There is good reason for modeling bills in other states after the Oregon law: It has worked flawlessly for 17 years since it took effect.

Yet, this year’s Oregon state legislative docket includes a bill that would amend the Oregon Death with Dignity Act.

The current law authorizes the medical practice known as aid in dying.

It enables terminally ill, mentally competent adult residents to request medication from their physician, and self-administer it to advance the time of death if their suffering becomes unbearable.

The law defines “terminally ill” to mean two physicians determine the person is likely to die within six months.

The proposed bill would extend that time to a one-year prognosis.

This change would confuse the request and eligibility procedure and separate it from long-familiar and well-established eligibility for hospice services.

It is ill-advised and simply not needed.

For the vast majority of situations, even for people with paralyzing illnesses, such as ALS, a six-month prognosis is sufficient time to request and receive medication for aid in dying.

In fact, ALS is the second most common diagnosis, after cancer, among people who have utilized the Oregon law over the past 17 years.

People may not be able to walk or lift a cup when they enter the terminal phase, but they almost always retain the ability to sip through a straw and swallow.

Sipping and swallowing are voluntary actions and qualify as “self-administration.”

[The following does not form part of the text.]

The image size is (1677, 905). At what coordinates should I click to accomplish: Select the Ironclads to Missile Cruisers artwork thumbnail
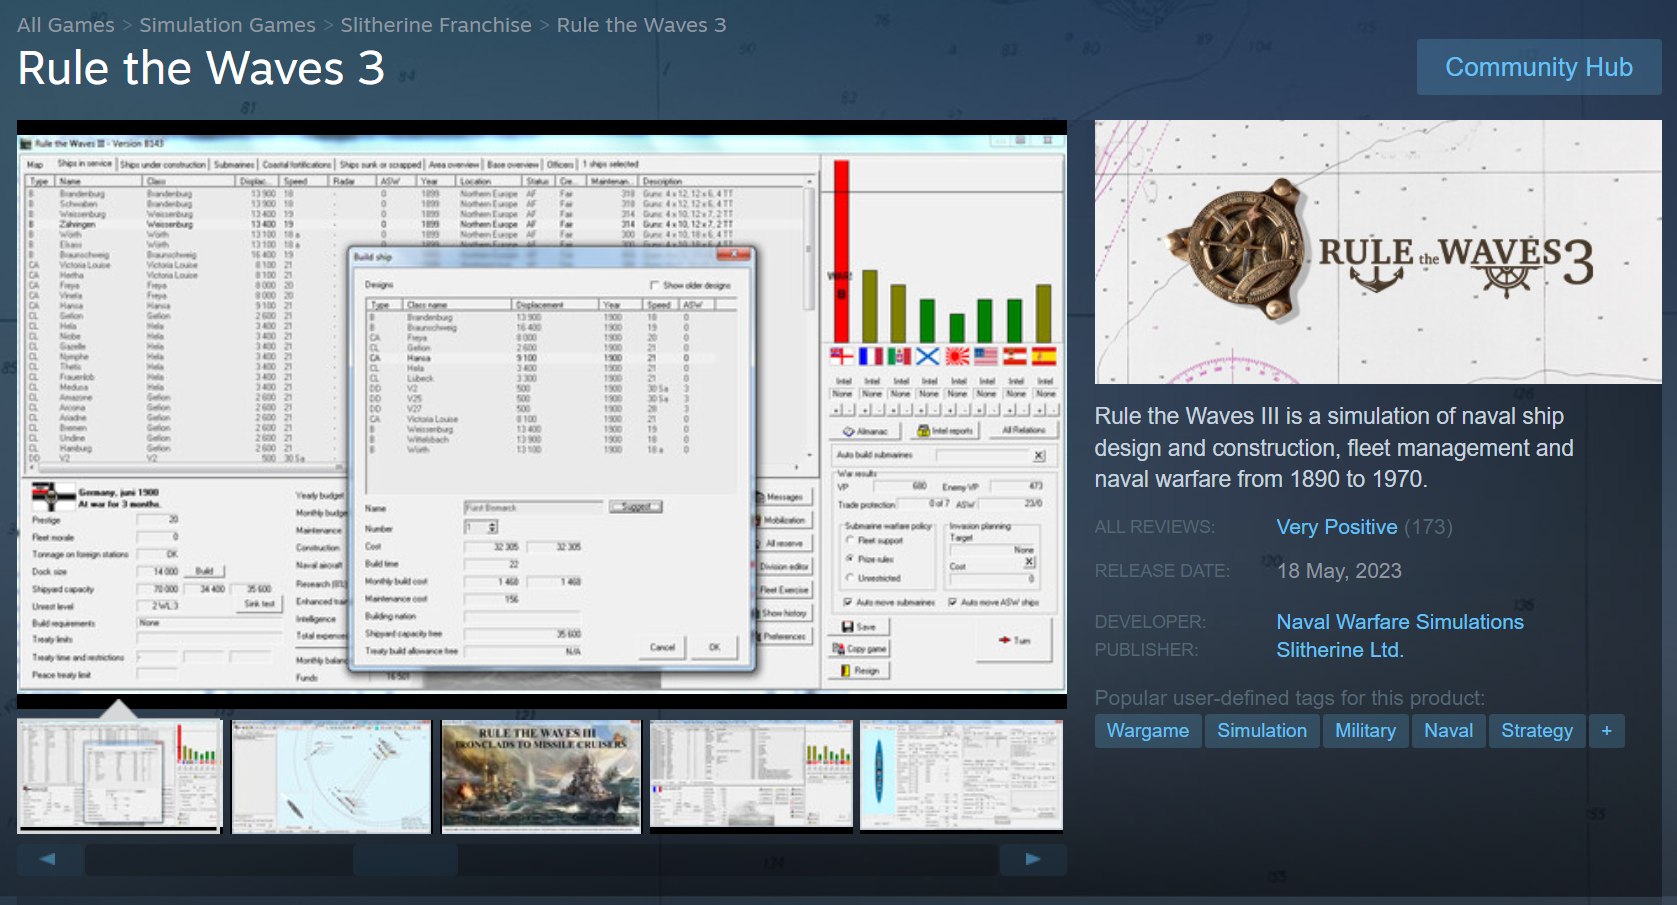pyautogui.click(x=541, y=776)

If swallowing has become difficult and the person takes nutrition through a feeding tube, they can self-administer medication through the same tube, so long as it is their own voluntary action that delivers the medication.

Yes, sometimes a person who has qualified and obtained medication does not take it.

Sometimes it sits at their bedside as weakness or unconsciousness overtakes them, and they could no longer self-administer it by any means.

These folks die naturally of their disease. A decision not to take the medication, as the window of opportunity begins to close, is just as valid, and deserving of our respect, as a decision to take it.

I don’t see the fact that some people allow the window of opportunity to close as a reason to change the law.

The truth is: If state legislatures were to open the qualification window to a one-year prognosis, doctors would have a great deal of trouble determining who qualifies and who does not.

Terminal illness would no longer be readily distinguished from chronic illness and uncertainty would reign.

No organization, including hospice care facilities and Compassion & Choices, which actually works with the terminally ill or helps to implement the law, support the pending bill to amend it.

While well meaning, this legislation would push the law out of synch with hospice care and established medical standards of care. It should be left alone.

Barbara Coombs Lee, PA, FNP, JD, is president of Compassion & Choices, the nation’s leading end-of-life choice advocacy organization. Previously, she was an ER and ICU nurse and physician assistant. This oped originally was published in The Oregonian newspaper.